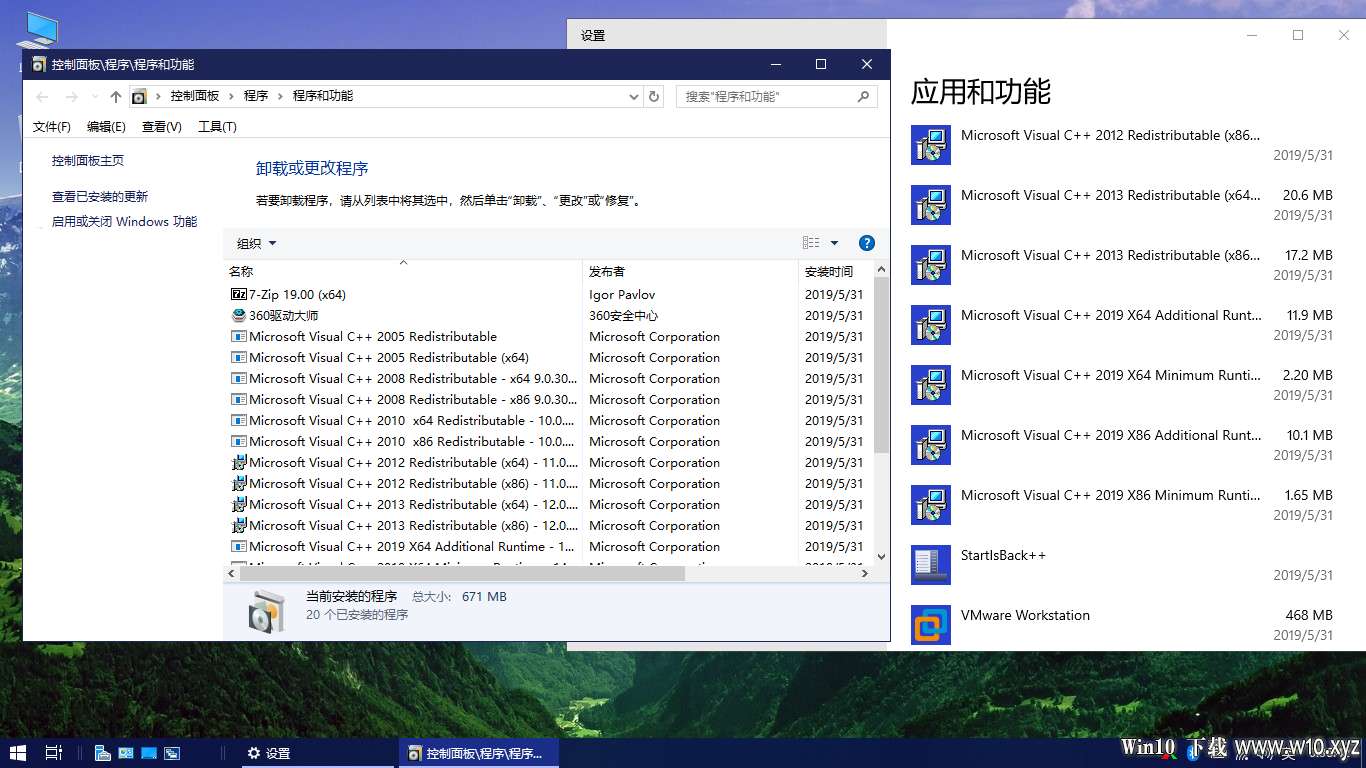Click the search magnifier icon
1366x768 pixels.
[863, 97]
...
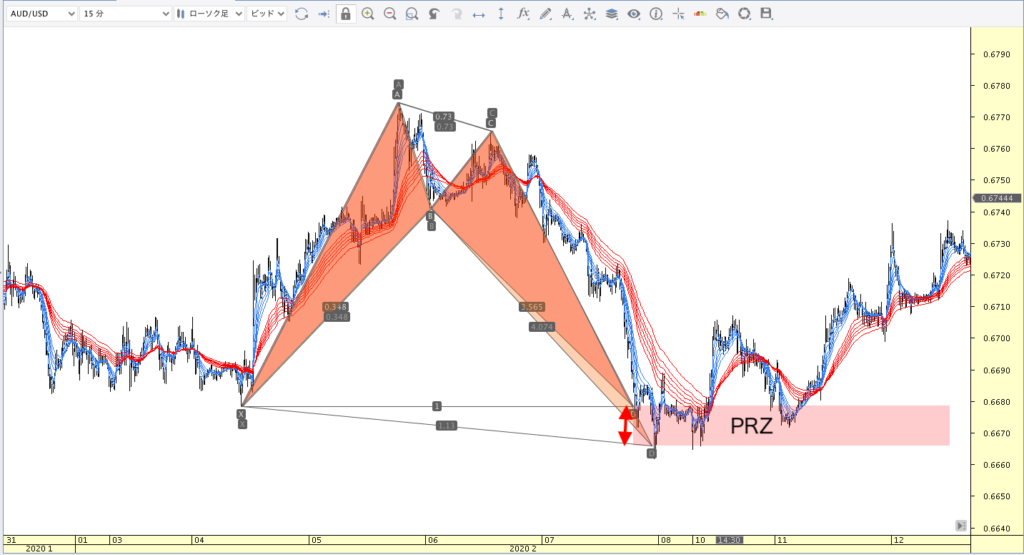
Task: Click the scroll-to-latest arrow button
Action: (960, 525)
* * *
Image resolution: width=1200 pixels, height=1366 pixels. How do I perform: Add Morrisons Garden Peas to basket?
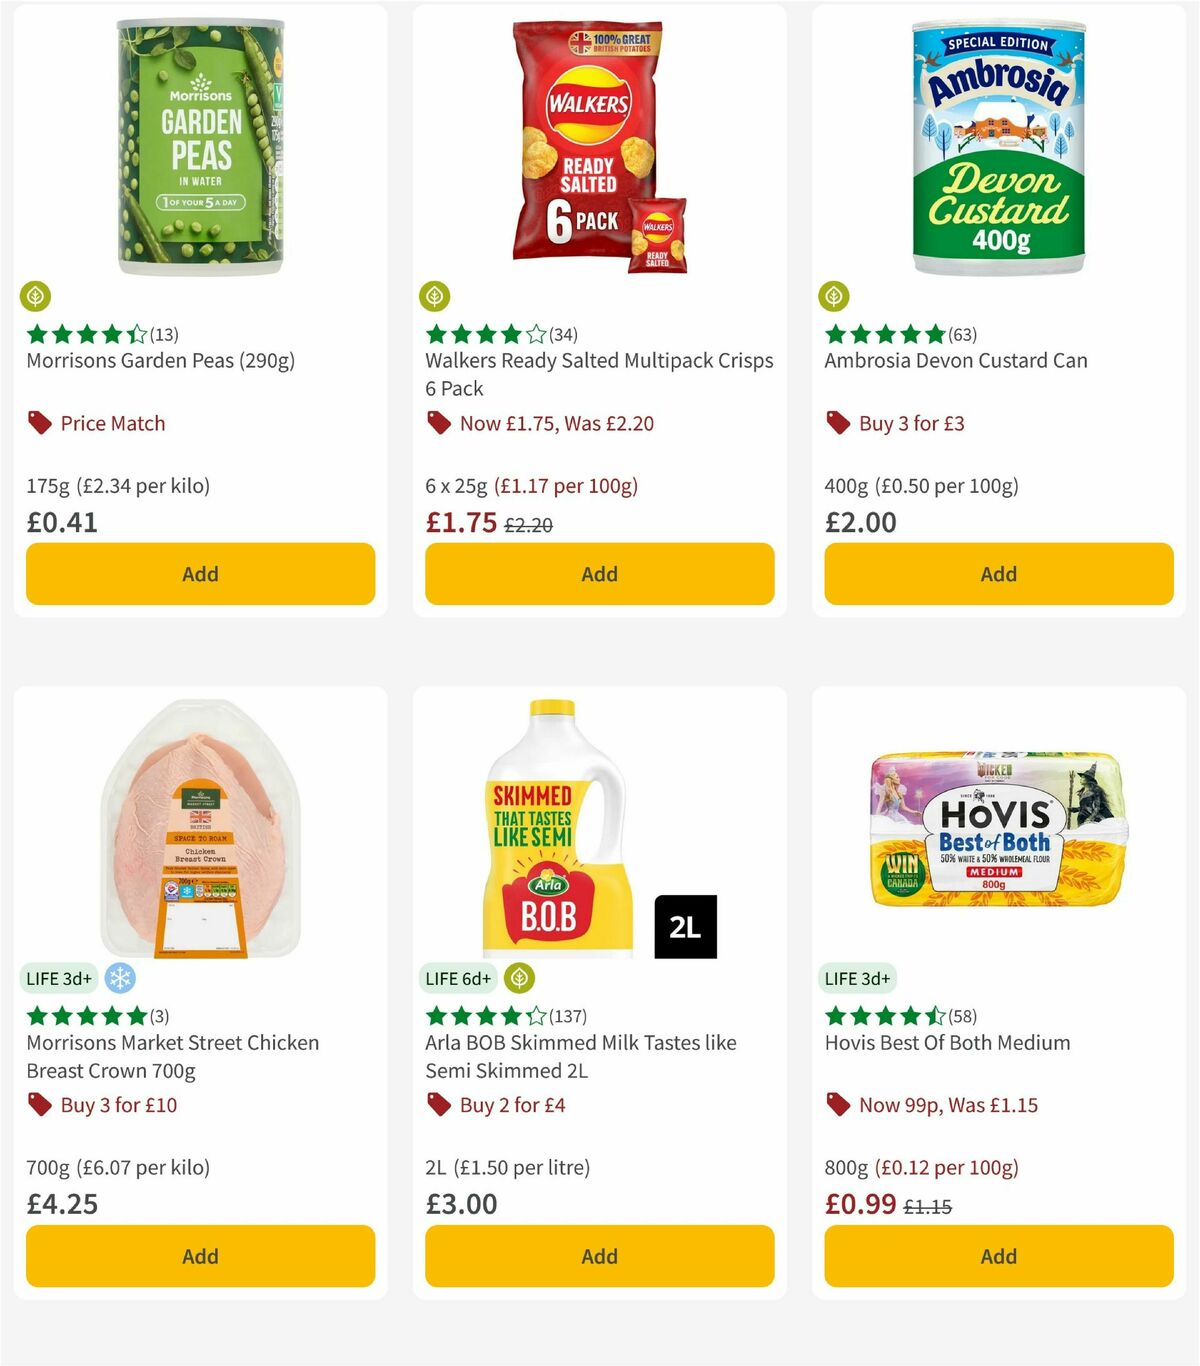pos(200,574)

> _Written exercise_:
Reproduce the data from the line containing "Image resolution: width=1200" up to and including the line containing "pos(200,574)", leaving out the pictures.

> _Expected answer_:
Image resolution: width=1200 pixels, height=1366 pixels. How do I perform: Add Morrisons Garden Peas to basket?
pos(200,574)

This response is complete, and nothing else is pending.